I used to say that writing a book was like falling in love. Now I say it’s like a kidney stone or an overdue baby: it’s bound to come out but it will be brutal. 

People still ask how it is going: they haven’t forgotten I’m doing this. That’s been the refrain since I started it, and before, even (“You should write a book! What would you write about? How would it go?”). They haven’t given up or forgotten about the book even though it’s taken so long. For this refrain, I am grateful.

I used to answer, “The book is awesome! I’m excited about it!” Now, I can tell everyone that it should be published very soon–though I don’t know whether a book is published when it has a copyright, or is printed, or is sold the first time–and they tell me they are excited for me. I am grateful that people are excited for me because I’m not excited for myself.

All I can think about is kidney stones. My friends focus on the fact that I’m about to be a published author and I’m focusing on how in what I was told was the final version, the headers on the odd-numbered pages were in the wrong font, so I have to wait for a new version.

Or how I’ve been reading reviews for the printing service I’m using and everyone seems to hate it so I feel like an idiot but that’s what the editor recommended and I have too much on my plate to sleuth around much.

Or how I uploaded the file to the printing company’s website, but the page count was wrong so the file displayed improperly and it took two conversations with customer service that were so unhelpful they felt like deleted Office Space scenes to learn that I should have uploaded the file differently, so I uploaded it differently and paid the $25 fee but it still was wrong and then I learned that was because the file was sent to me in the wrong format in the first place.

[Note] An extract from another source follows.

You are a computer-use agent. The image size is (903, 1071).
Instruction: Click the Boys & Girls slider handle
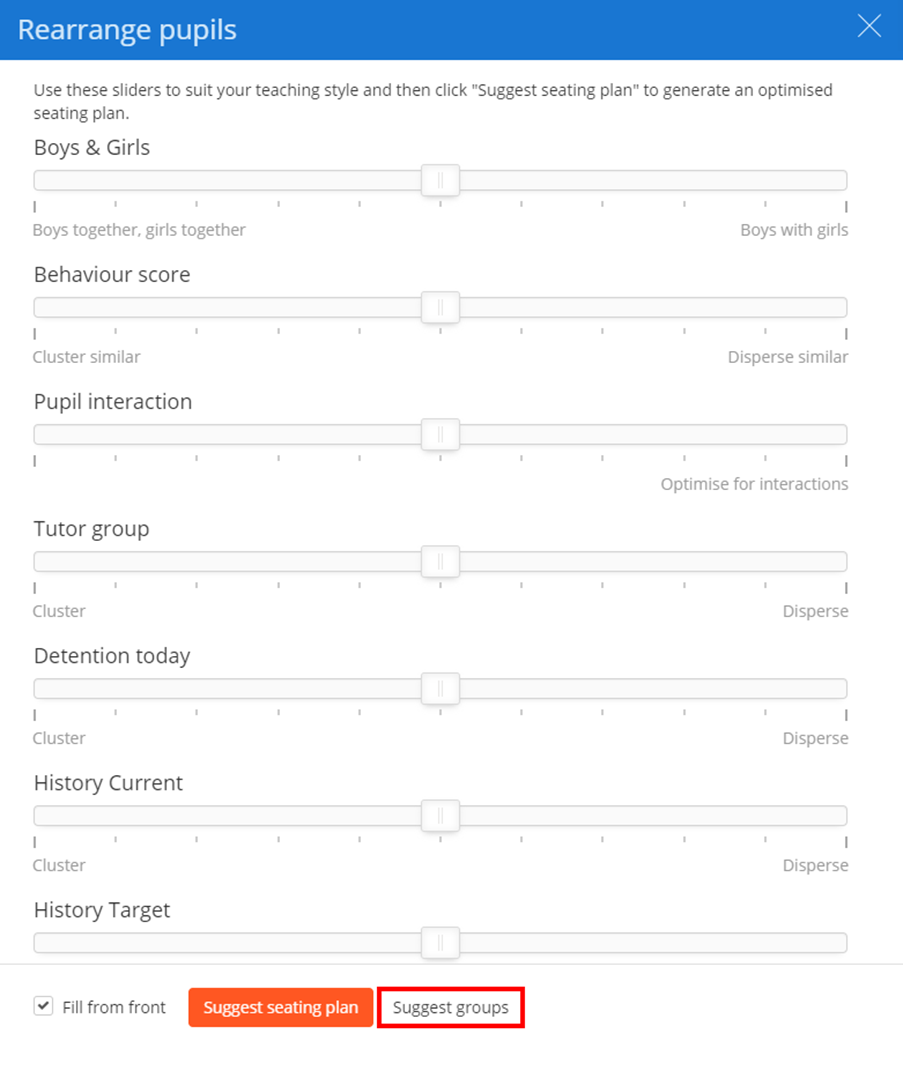(440, 180)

It’s like playing whack-a-mole. Every day, I think the coast is clear, and I only need to autograph copies and get rich. Every day, something gets in the way and I have to fix it by complaining to someone or paying for something. 

I have other stuff to say about the book–I should call it by its name, I should call it Leave It All: The Journal of a Maybe Missionary–I should market it instead of complain about it–I should enlighten you about the more illuminating parts of turning oneself into an author–but this frazzled frustration has been the primary mood in the last 11 months of the process, and I want to take a moment to acknowledge it. It’s infuriating, but it is part of it.

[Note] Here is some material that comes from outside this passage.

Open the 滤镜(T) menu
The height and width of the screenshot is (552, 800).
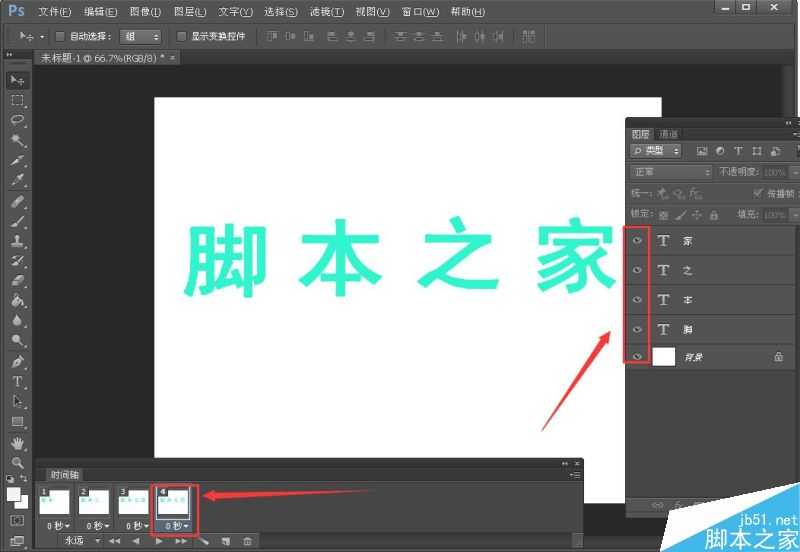point(325,12)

As I near the moment I’ll hold my book in my hands the first time, I catch moments of joy. I caught one when I paid the last invoice to my editor, when I registered the copyright, when I saw yet another final pdf of the manuscript and breathed, Yes, this is how it should be. When I set the release date tentatively on my birthday next month, my breath caught ever so slightly and I glimpsed the grandness that I was so sure of when I started in March of 2017.

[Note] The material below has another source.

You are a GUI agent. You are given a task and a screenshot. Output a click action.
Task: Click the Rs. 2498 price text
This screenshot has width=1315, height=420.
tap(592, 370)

So I do, I suppose, somewhere deep in my guts, yearn to bless the world with my writing and reach people and connect with people and spark conversation and inspire boldness. I do take joy in the reality that I have been working for years to make a thing, and it’s almost done.

But the feeling on the surface, the feeling I’m fighting most days, the feeling I’m paying homage to here, is that blind fury at all the things that have gone wrong, the way writing a book has temporarily blunted my ability to write anything, and the maddening, desperate need to get this thing out.